Hi guys! Today is my birthday, and I have no one in my circle of friends and family who will go and do what I want to do, which is , of course, go and look in the LFS's and set up my Rift Tank. I know you will all appreciate that and give me Best Fishes 

It is also Memorial Day here in the USA and I am very busy taking care of other people's doggies while they are out having holiday fun. Here are two utube clips of dogs dancing that make me laugh and I hope will make you smile!

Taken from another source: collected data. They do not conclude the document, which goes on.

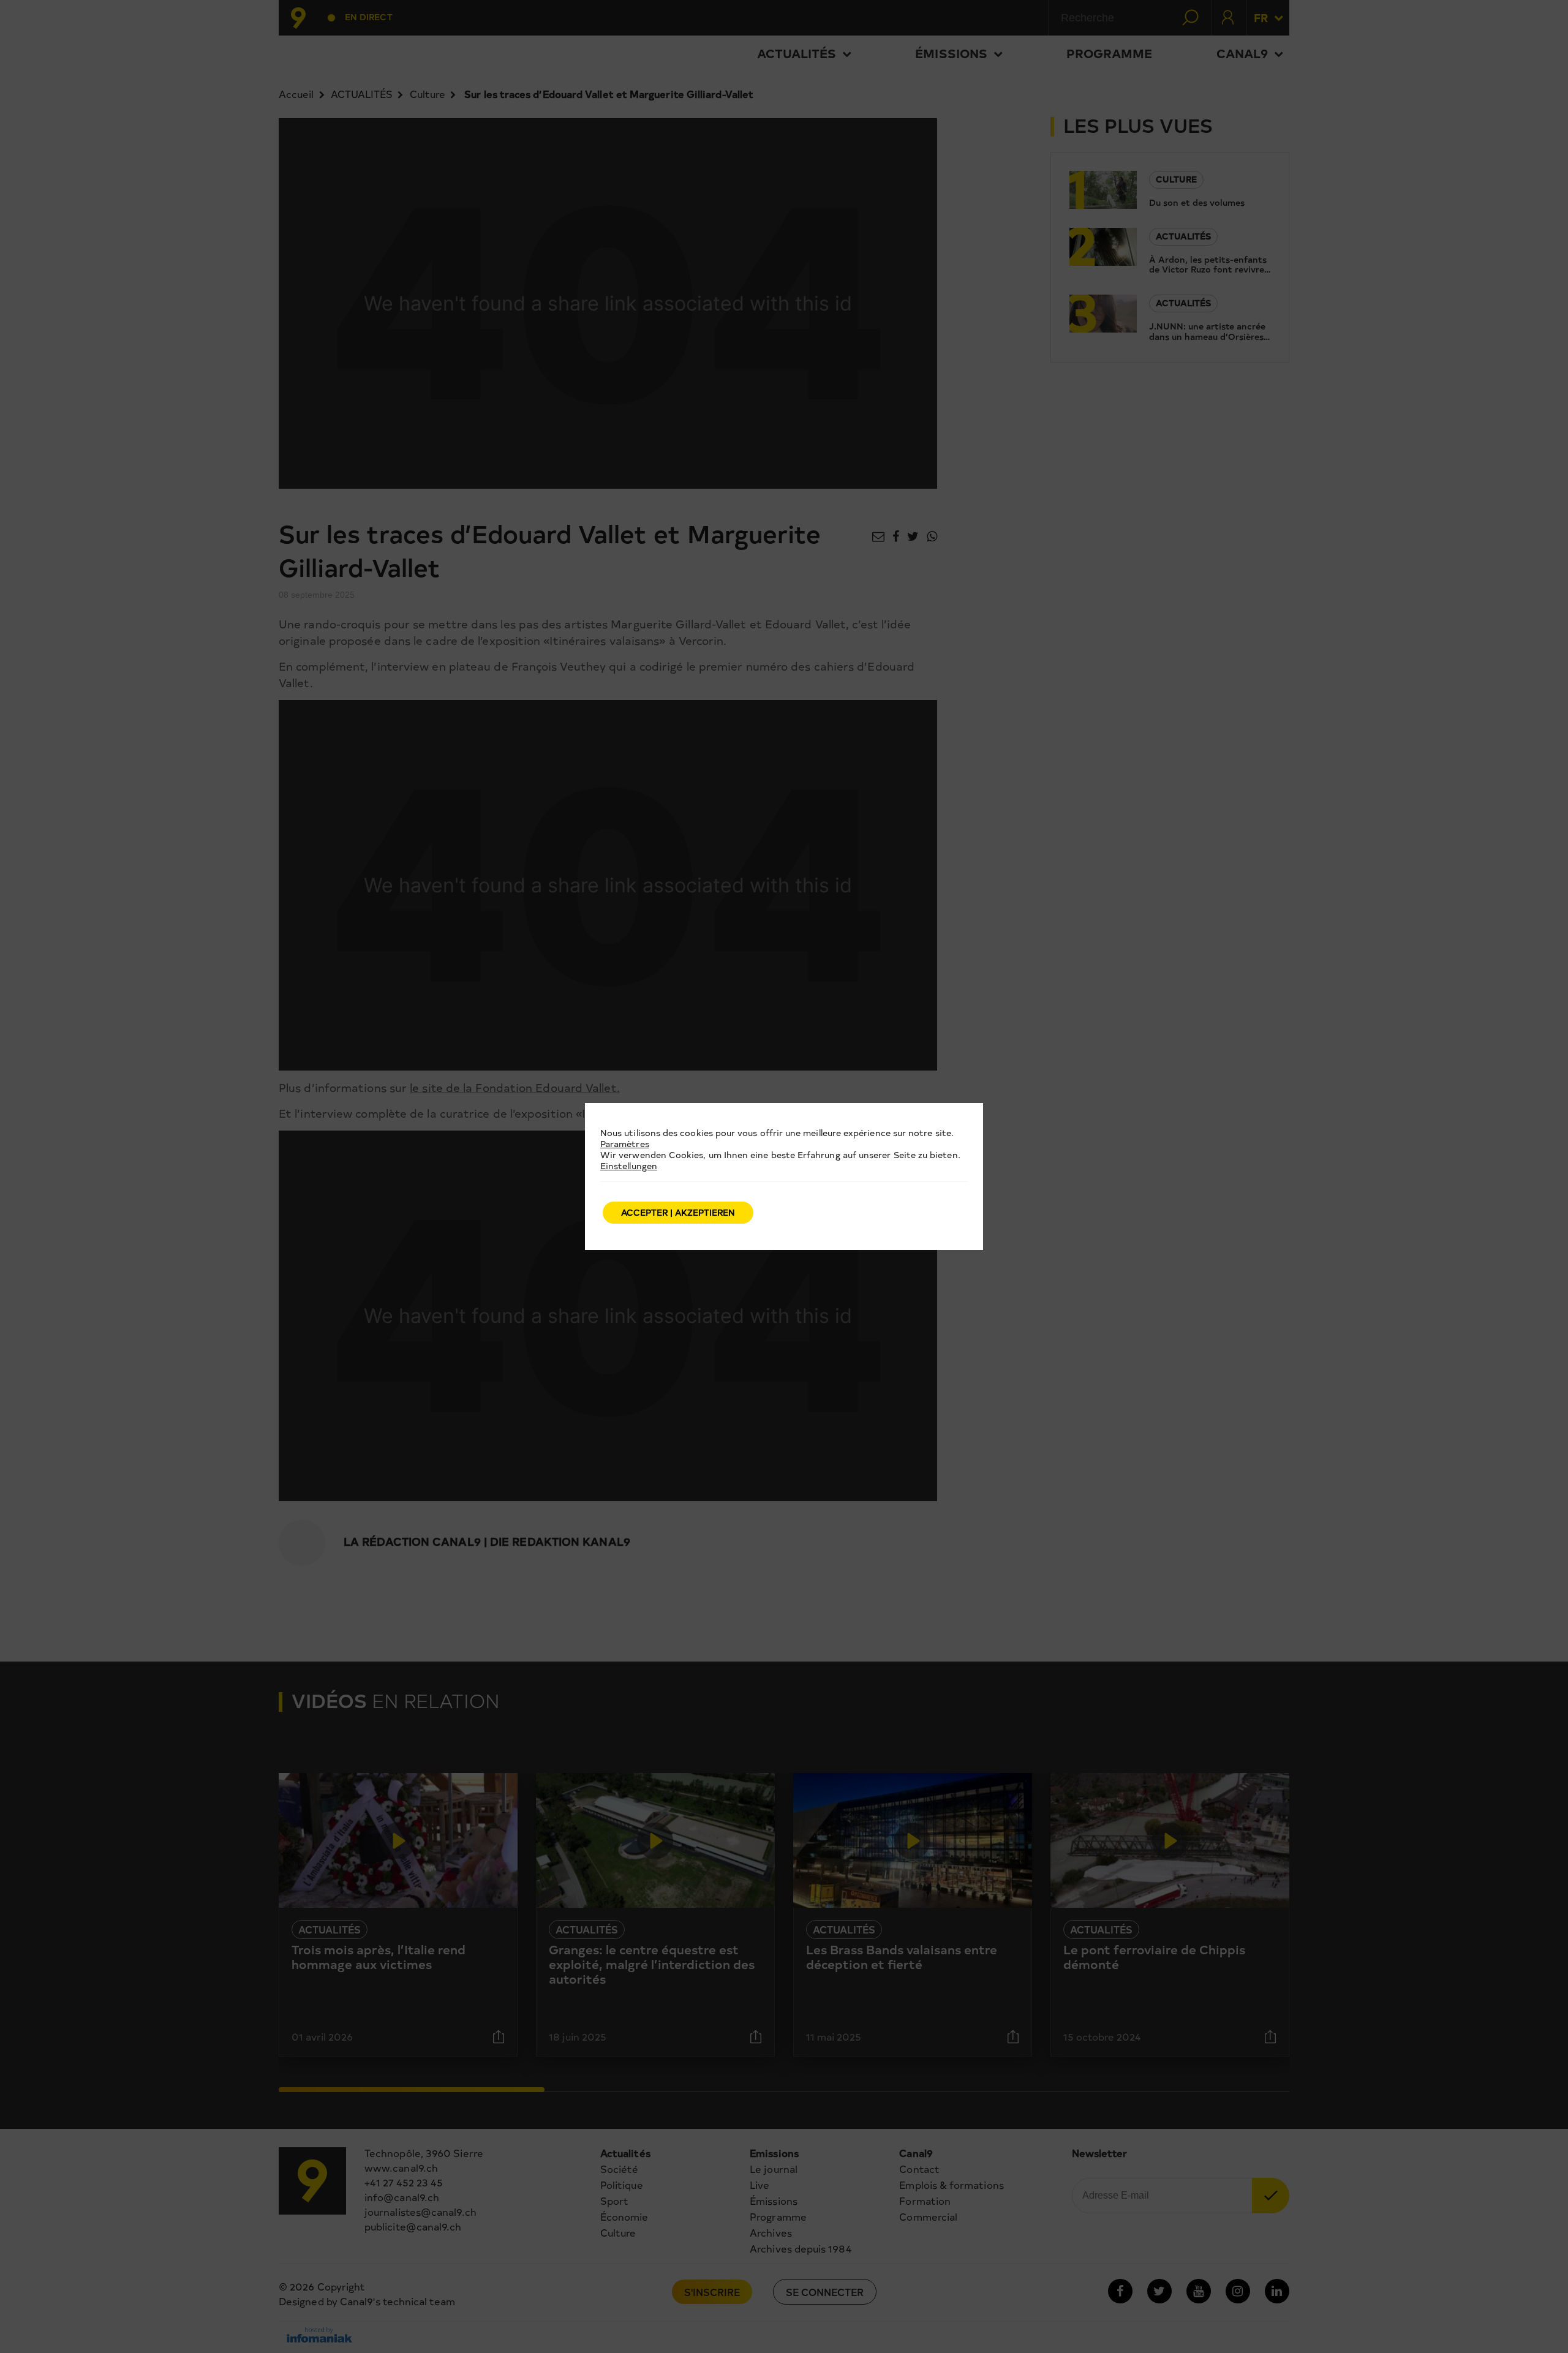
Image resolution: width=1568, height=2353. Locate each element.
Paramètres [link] (624, 1144)
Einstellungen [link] (628, 1166)
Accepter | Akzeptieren (678, 1212)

 Extremely Fun Golden Retriever





 Famous Border Collie


----------



## plantedinvertz (Apr 21, 2010)

Happy Birthday!!!


----------



## Adz1 (Apr 21, 2010)

yes best fishy wishes on your b-day.
enjoy and good hunting...


----------



## L!$A (Apr 21, 2010)

Happy Birthday fellow fish lover!!
I hope you have a great day!


----------



## rescuepenguin (Apr 21, 2010)

Reva,

Hope you have a very happy birthday 

Steve


----------



## clintgv (May 6, 2010)

Happy Birthday!!!


----------



## Dustman (Apr 21, 2010)

Happy Birthday!

Dancing animals are always amusing IMO


----------



## Morainy (Apr 21, 2010)

Happy birthday! Hope your day goes swimmingly!


----------



## budahrox (Apr 21, 2010)

Happy B-day!!
Cheers!!!


----------



## JUICE (Jan 4, 2020)

happy b-day


----------



## Chappy (Apr 21, 2010)

Here's to the best birthday EVER 
Shelley


----------



## 24/7 (Apr 21, 2010)

Happy B Day 

Enjoy


----------



## effox (Apr 21, 2010)

I've got nothing remotely witty to add to the above...

Happy Birthday


----------



## Tn23 (Apr 21, 2010)

Have a happy birthday!


----------



## Reva (Apr 21, 2010)

*LOVE that Turtle!!!*

His nose is so cute , but his mouth is so huge!! Reminds me of the poem about the crocodile with his grin, gently inviting fishies in  Thanks for the links!! thank you everyone for the happy's. I went out and bought a four flavor cheesecake  No one can be uncheered with a cheesecake


----------



## Claudia (Apr 21, 2010)

Happy Birthday!!


----------



## Fishkeeper (Apr 21, 2010)

Happy B-Day and Memorial Day.....make it special, after you walk the dog's or take them with you....go get yourself something special....
All the best from Canada....


----------